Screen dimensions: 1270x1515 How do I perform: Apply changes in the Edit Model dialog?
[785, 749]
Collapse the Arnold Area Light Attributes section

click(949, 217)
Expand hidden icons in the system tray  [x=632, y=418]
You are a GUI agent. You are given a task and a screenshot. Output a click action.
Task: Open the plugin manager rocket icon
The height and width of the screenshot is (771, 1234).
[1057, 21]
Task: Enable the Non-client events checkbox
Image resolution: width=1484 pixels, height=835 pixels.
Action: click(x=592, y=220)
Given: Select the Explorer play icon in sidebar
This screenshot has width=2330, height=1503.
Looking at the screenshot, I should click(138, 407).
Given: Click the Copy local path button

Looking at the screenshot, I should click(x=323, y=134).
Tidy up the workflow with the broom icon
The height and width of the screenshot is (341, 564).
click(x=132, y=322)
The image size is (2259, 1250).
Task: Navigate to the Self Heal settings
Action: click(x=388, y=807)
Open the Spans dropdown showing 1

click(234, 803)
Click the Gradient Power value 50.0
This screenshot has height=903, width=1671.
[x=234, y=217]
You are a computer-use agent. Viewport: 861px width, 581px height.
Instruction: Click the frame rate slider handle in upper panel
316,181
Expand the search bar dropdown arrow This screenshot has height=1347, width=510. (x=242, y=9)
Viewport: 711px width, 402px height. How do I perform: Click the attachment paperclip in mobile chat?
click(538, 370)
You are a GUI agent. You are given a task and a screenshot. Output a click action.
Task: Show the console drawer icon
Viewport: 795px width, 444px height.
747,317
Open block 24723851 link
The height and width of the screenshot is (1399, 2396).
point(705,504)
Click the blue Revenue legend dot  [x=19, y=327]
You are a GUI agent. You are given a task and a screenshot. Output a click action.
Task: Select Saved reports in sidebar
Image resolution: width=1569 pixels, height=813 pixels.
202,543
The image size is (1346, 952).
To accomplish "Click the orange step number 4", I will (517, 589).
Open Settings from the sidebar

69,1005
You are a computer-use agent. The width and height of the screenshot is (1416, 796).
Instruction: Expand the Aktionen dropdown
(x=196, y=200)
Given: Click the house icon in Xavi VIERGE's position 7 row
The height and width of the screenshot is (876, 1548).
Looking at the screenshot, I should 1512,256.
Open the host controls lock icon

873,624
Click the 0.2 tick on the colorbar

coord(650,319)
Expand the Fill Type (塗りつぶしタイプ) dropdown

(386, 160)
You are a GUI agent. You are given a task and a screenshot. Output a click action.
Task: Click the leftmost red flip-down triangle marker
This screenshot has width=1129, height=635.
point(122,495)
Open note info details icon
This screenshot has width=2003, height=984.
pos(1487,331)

▶ AIM OF THE TASK
Retype, exactly and in full, the lines above from the one containing "Click the Gradient Power value 50.0" through the one containing "Expand the search".

▶ ANSWER SECTION
Click the Gradient Power value 50.0
This screenshot has height=903, width=1671.
[x=234, y=217]
You are a computer-use agent. Viewport: 861px width, 581px height.
Instruction: Click the frame rate slider handle in upper panel
316,181
Expand the search bar dropdown arrow This screenshot has height=1347, width=510. (x=242, y=9)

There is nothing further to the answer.